++++ DATA SUPPLIED ++++
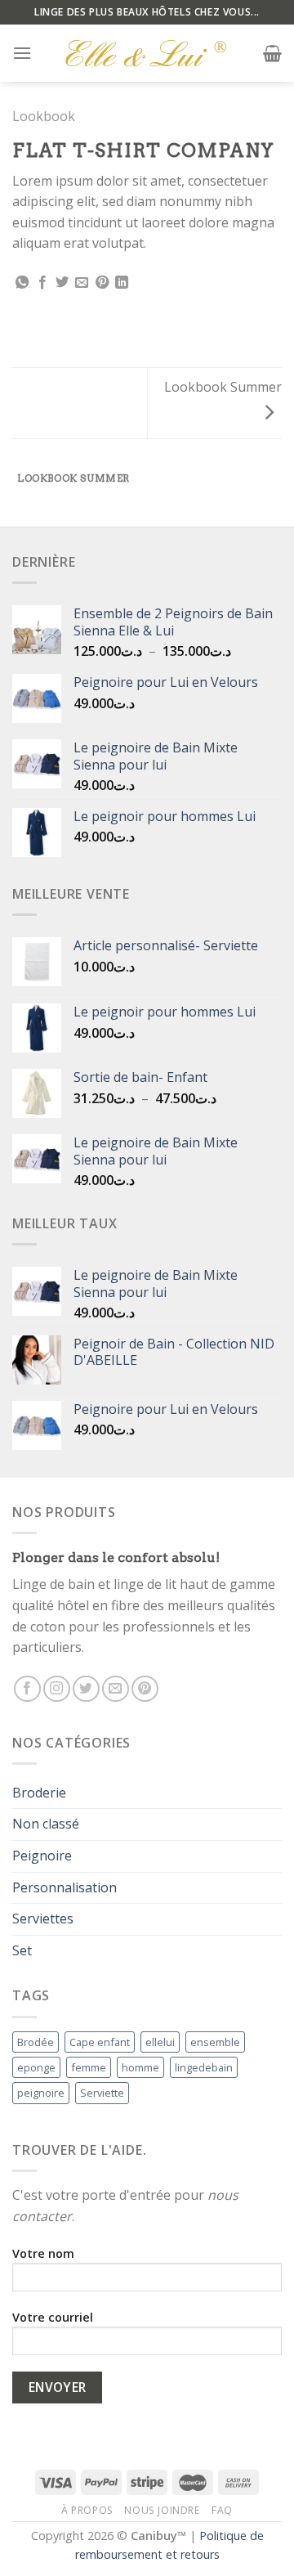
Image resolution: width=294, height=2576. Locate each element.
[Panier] (272, 53)
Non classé (45, 1824)
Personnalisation (64, 1887)
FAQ (222, 2510)
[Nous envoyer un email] (115, 1689)
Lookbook (43, 116)
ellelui (160, 2042)
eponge (36, 2067)
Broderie (39, 1793)
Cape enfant (99, 2042)
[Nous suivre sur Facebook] (27, 1689)
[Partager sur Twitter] (62, 283)
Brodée (35, 2042)
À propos (87, 2510)
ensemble (215, 2042)
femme (88, 2067)
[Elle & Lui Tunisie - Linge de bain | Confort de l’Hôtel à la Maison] (147, 53)
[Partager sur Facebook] (42, 283)
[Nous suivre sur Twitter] (86, 1689)
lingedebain (204, 2067)
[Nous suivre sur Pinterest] (144, 1689)
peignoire (41, 2092)
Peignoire (42, 1856)
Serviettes (43, 1919)
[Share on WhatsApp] (22, 283)
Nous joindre (162, 2510)
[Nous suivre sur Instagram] (56, 1689)
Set (22, 1950)
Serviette (102, 2092)
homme (140, 2067)
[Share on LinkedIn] (121, 283)
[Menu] (22, 53)
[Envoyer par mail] (81, 283)
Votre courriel (52, 2317)
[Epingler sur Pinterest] (102, 283)
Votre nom (43, 2253)
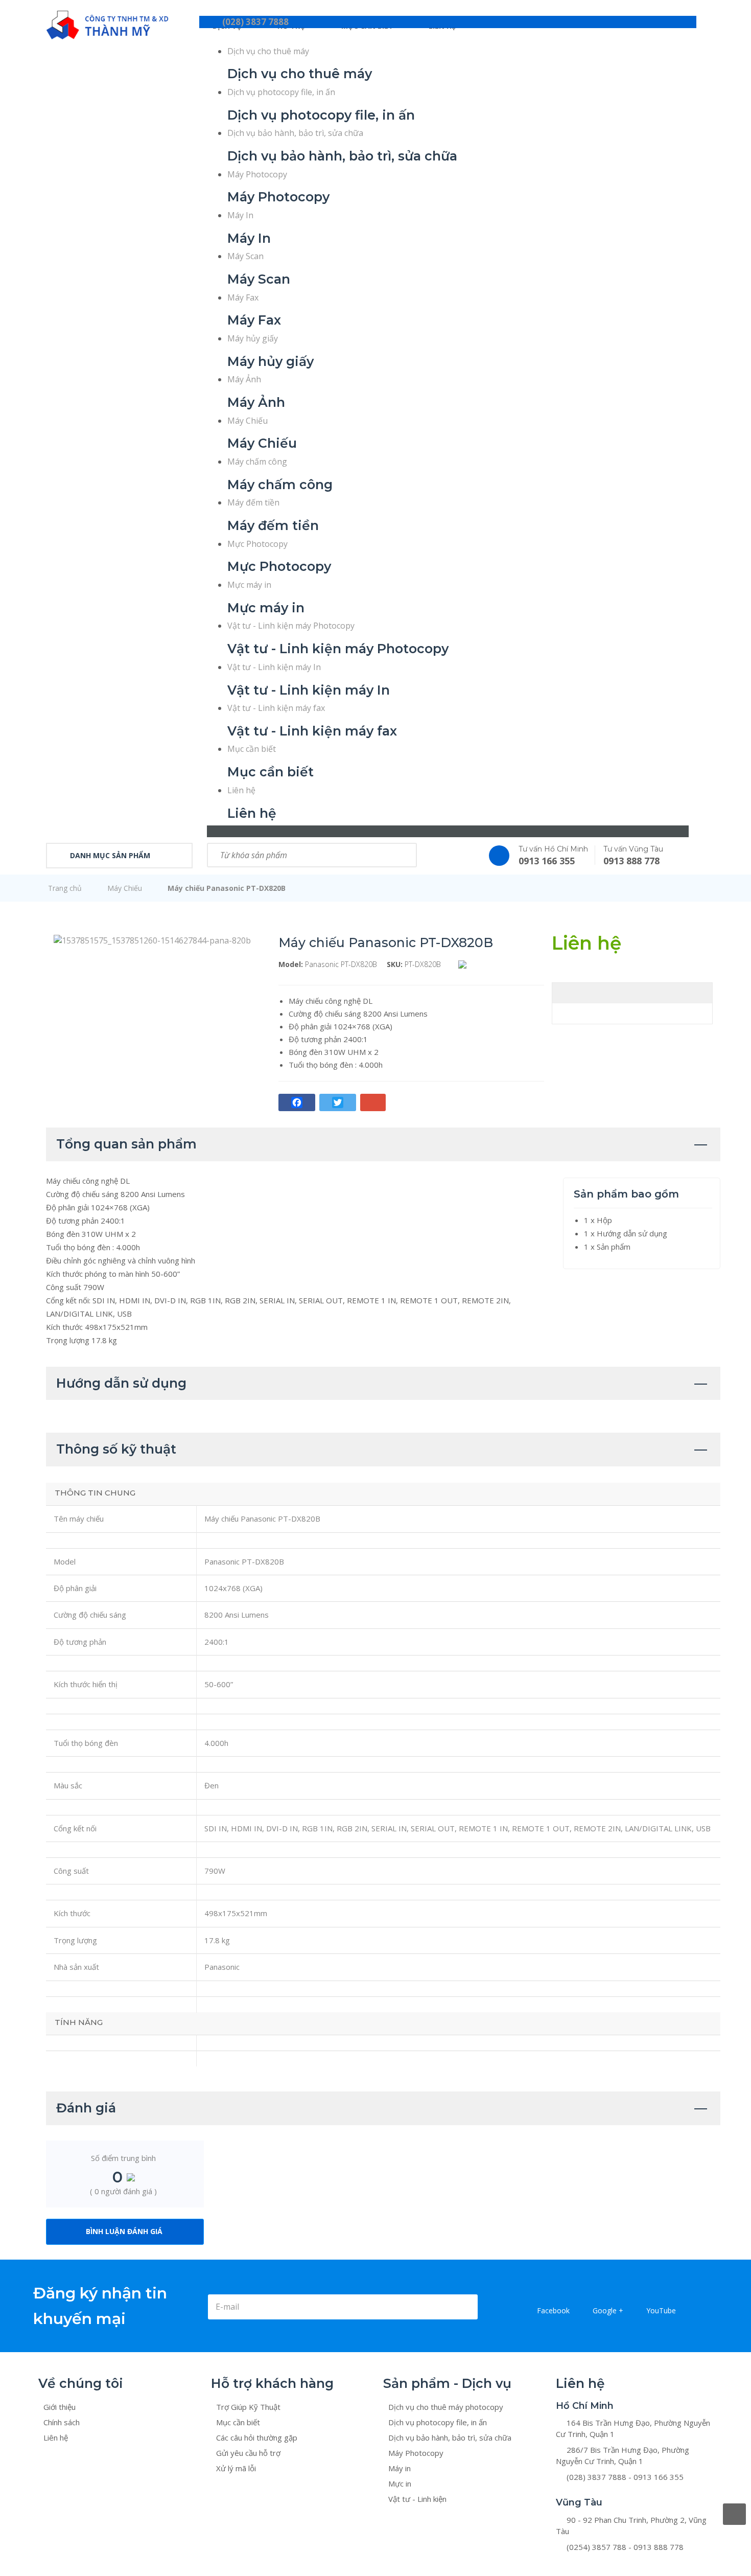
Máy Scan (245, 256)
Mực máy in (249, 584)
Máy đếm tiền (253, 502)
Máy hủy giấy (252, 338)
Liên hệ (241, 790)
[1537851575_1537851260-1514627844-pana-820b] (152, 939)
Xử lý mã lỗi (236, 2468)
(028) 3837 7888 (255, 22)
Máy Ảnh (244, 379)
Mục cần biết (251, 748)
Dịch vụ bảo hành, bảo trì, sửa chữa (295, 133)
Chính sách (61, 2422)
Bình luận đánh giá (124, 2231)
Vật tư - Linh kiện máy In (274, 667)
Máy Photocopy (257, 174)
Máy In (240, 215)
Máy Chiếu (247, 420)
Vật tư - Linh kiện (417, 2499)
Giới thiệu (59, 2407)
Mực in (399, 2483)
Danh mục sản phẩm (110, 855)
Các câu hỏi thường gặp (256, 2437)
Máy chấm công (257, 461)
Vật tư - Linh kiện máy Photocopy (291, 625)
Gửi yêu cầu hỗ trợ (248, 2453)
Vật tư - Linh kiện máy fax (276, 708)
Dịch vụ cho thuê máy (268, 51)
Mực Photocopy (257, 543)
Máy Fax (243, 297)
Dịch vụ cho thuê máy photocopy (445, 2407)
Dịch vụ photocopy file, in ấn (281, 92)
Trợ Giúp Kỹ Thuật (248, 2407)
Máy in (399, 2468)
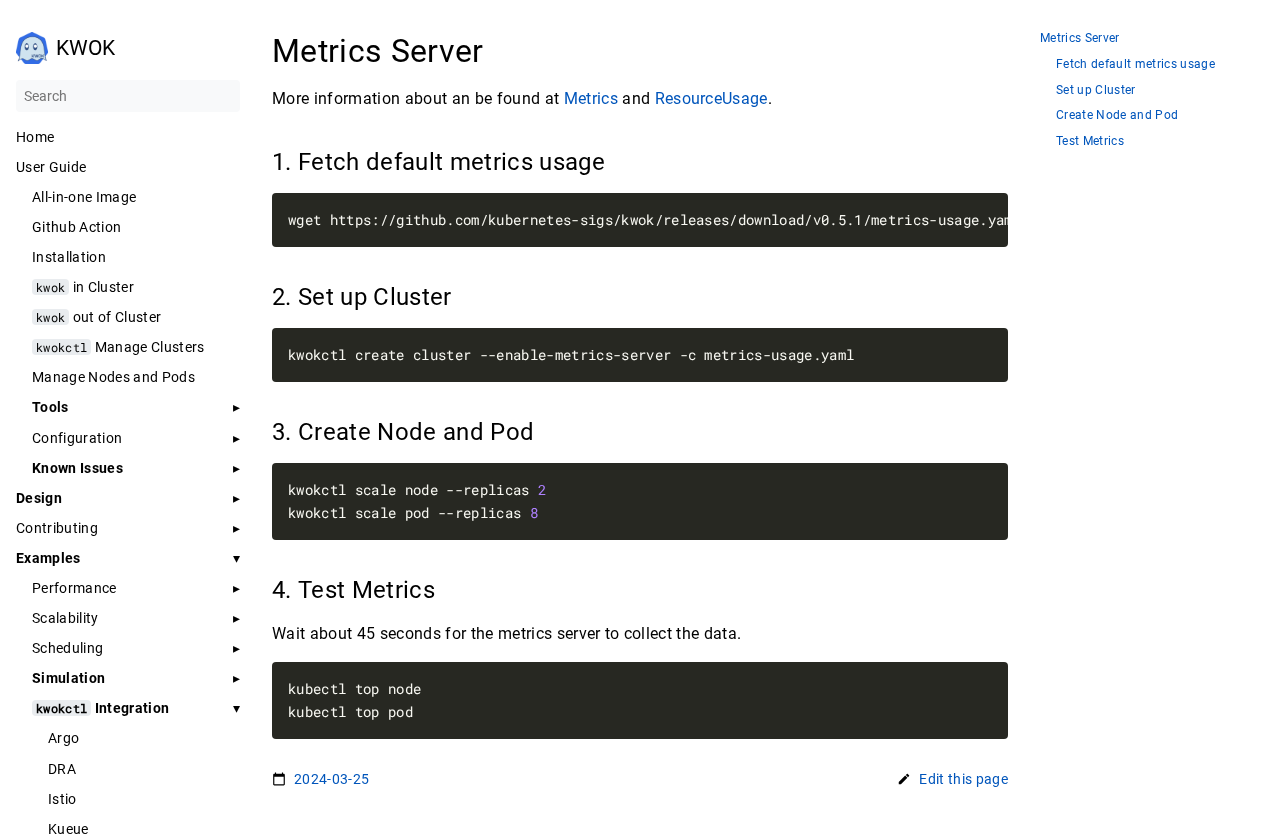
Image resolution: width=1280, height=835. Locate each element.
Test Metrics (1090, 141)
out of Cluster (98, 317)
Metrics (591, 98)
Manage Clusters (120, 347)
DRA (62, 769)
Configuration (77, 438)
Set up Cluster (1096, 90)
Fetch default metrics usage (1135, 64)
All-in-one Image (84, 197)
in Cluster (85, 287)
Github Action (76, 227)
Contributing (57, 528)
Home (35, 137)
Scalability (65, 618)
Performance (74, 588)
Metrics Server (1080, 38)
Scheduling (67, 648)
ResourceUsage (711, 98)
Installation (69, 257)
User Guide (51, 167)
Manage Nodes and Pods (113, 377)
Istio (62, 799)
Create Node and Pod (1117, 115)
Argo (63, 738)
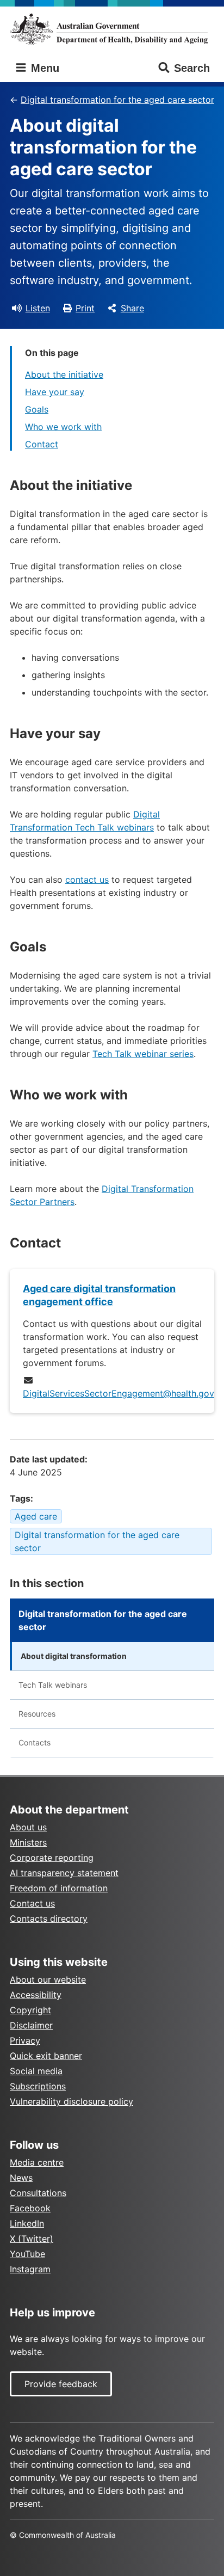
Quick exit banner (46, 2055)
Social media (36, 2070)
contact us (87, 879)
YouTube (27, 2253)
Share (132, 308)
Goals (36, 409)
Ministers (28, 1842)
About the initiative (64, 374)
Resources (36, 1713)
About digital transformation (74, 1656)
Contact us (32, 1903)
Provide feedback (60, 2383)
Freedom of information (59, 1888)
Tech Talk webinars (52, 1684)
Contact (41, 444)
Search (192, 68)
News (21, 2177)
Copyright (30, 2010)
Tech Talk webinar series (143, 1053)
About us (28, 1827)
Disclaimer (31, 2025)
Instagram (30, 2269)
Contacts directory (49, 1918)
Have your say (54, 391)
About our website (48, 1979)
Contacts (34, 1742)
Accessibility (35, 1994)
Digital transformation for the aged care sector (117, 99)
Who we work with (63, 426)
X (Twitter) (31, 2238)
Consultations (38, 2192)
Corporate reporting (52, 1857)
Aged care (36, 1516)
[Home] (112, 29)
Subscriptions (38, 2086)
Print (85, 308)
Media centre (37, 2162)
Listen (38, 308)
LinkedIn (27, 2223)
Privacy (25, 2040)
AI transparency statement (64, 1872)
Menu (43, 68)
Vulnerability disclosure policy (71, 2101)
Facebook (30, 2208)
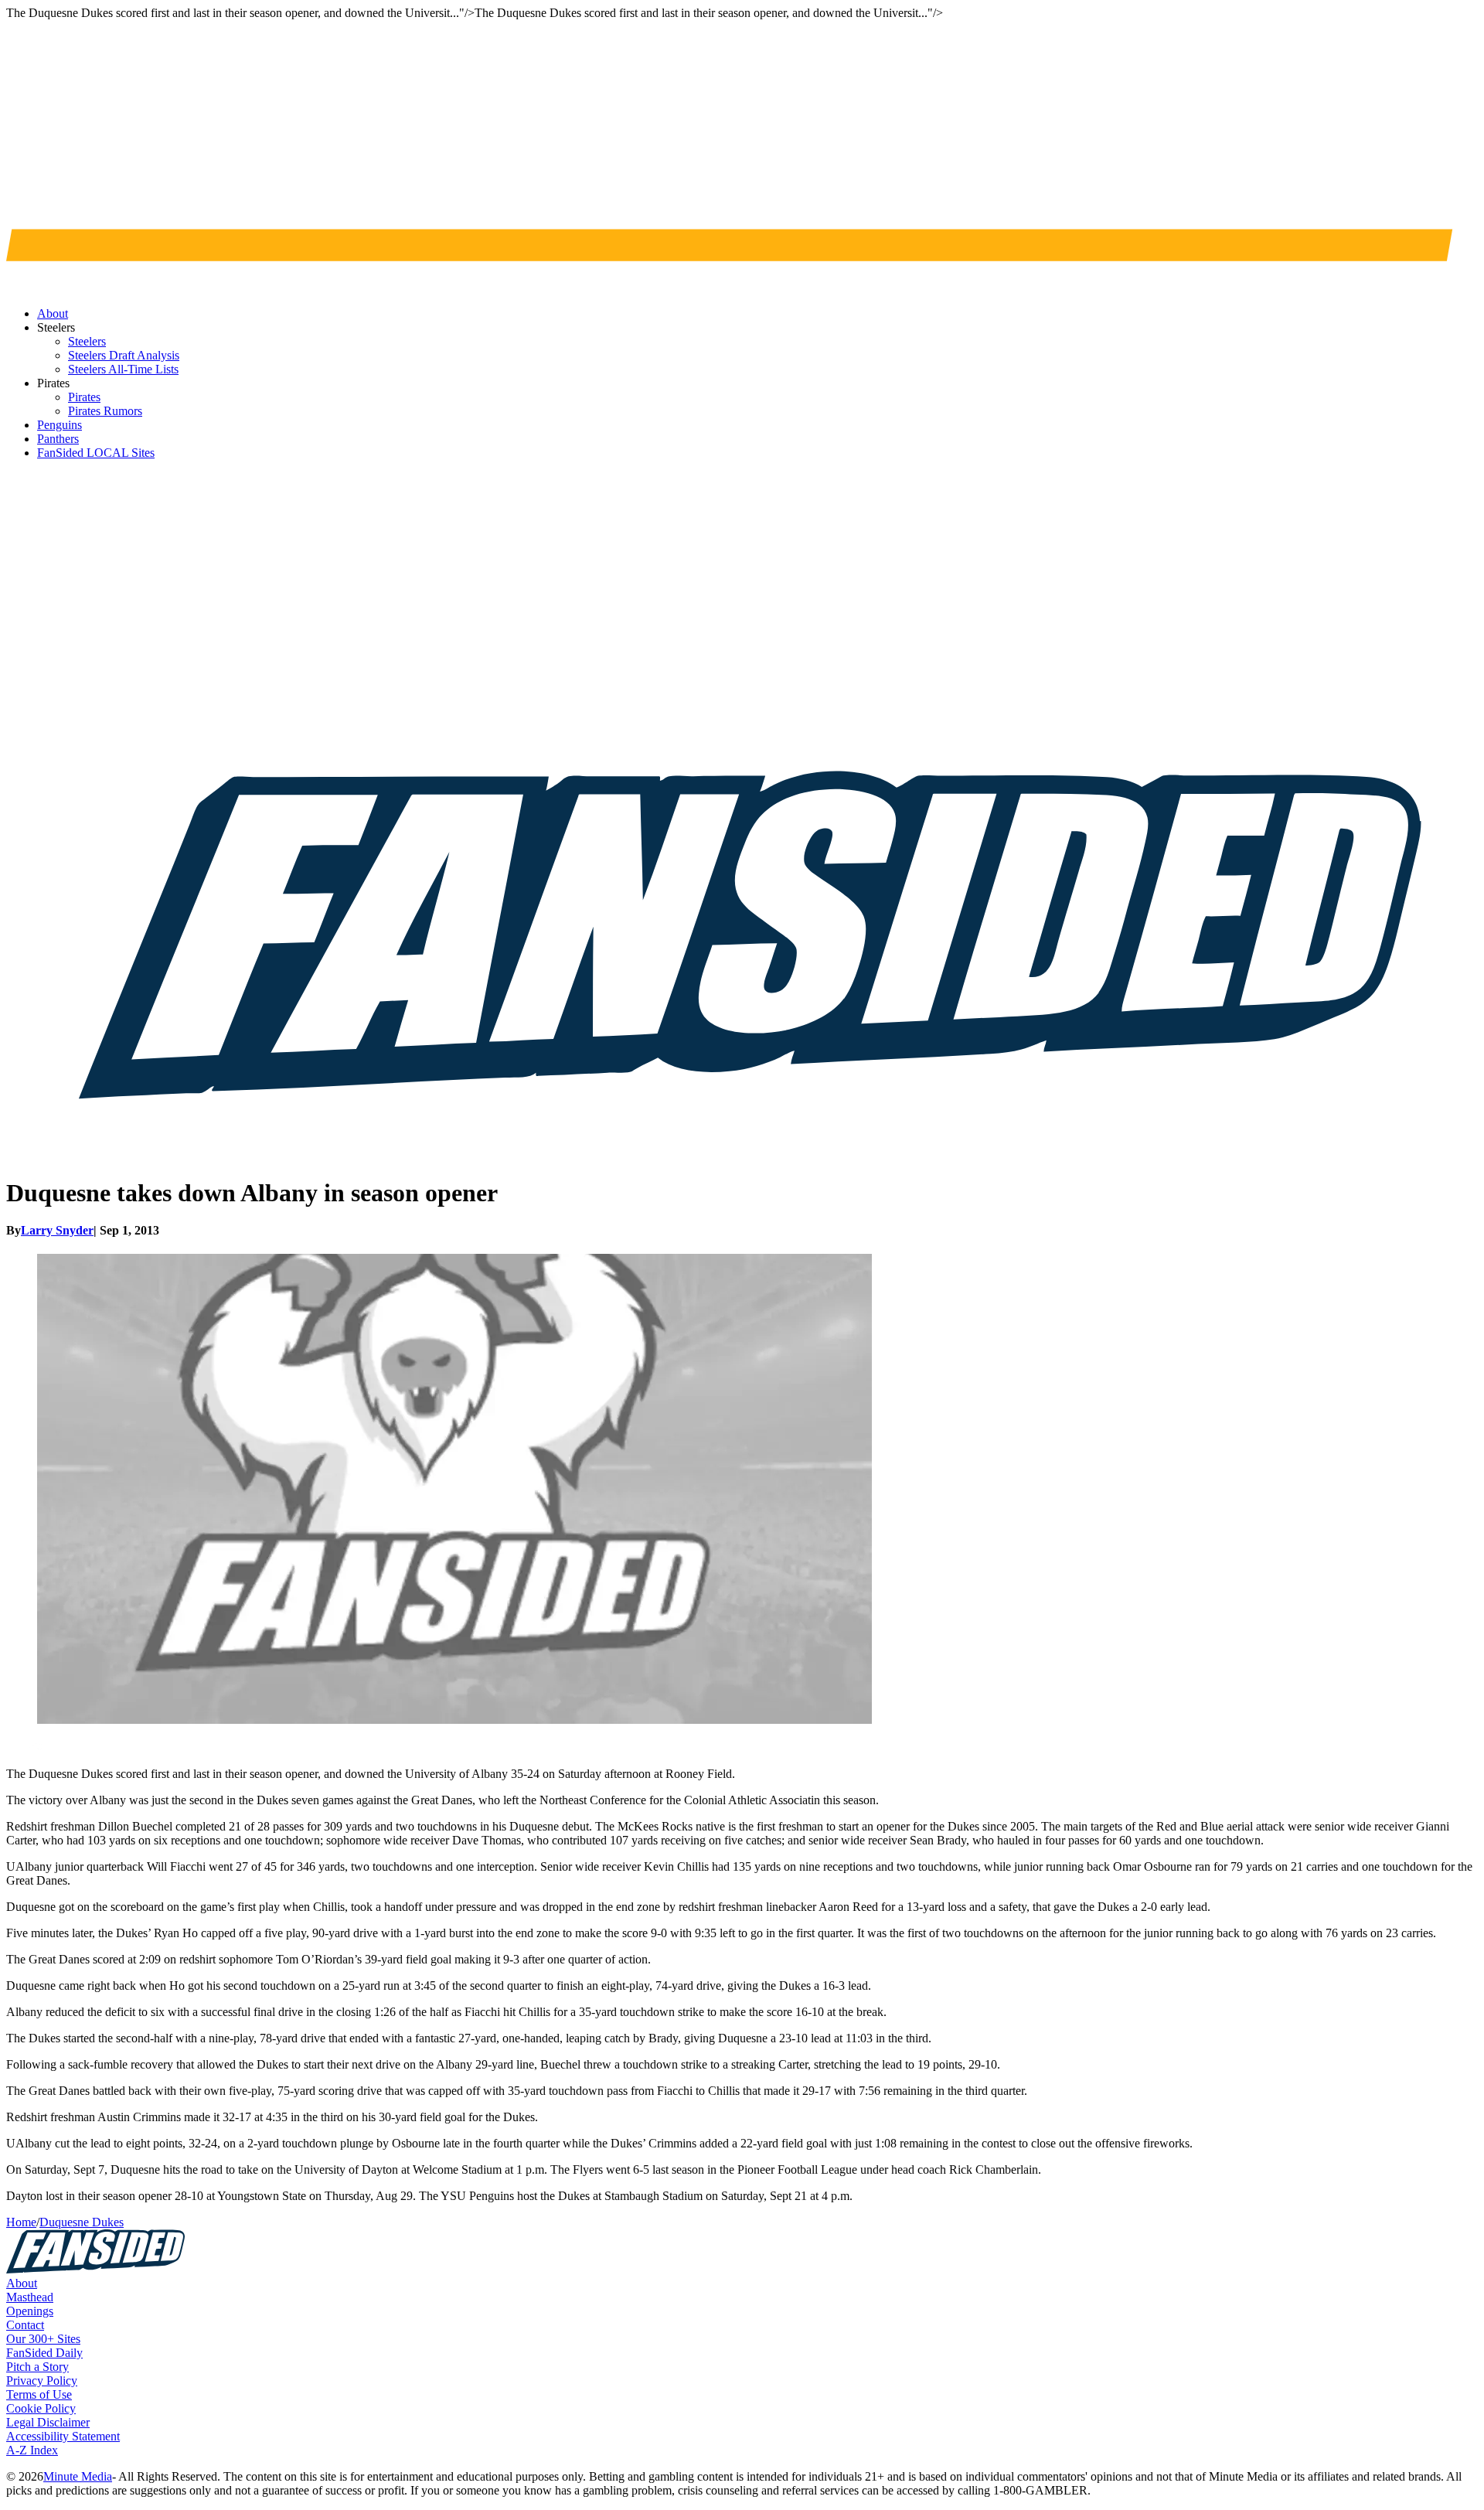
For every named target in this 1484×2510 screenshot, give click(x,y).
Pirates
++++
Beginning at the line with "Image resolution: width=1280, height=835." and stopping after the line with "Performance (74, 588)", please write out every line of the data above exactly and nothing else.

Image resolution: width=1280, height=835. Locate each element.
Test Metrics (1090, 141)
out of Cluster (98, 317)
Metrics (591, 98)
Manage Clusters (120, 347)
DRA (62, 769)
Configuration (77, 438)
Set up Cluster (1096, 90)
Fetch default metrics usage (1135, 64)
All-in-one Image (84, 197)
in Cluster (85, 287)
Github Action (76, 227)
Contributing (57, 528)
Home (35, 137)
Scalability (65, 618)
Performance (74, 588)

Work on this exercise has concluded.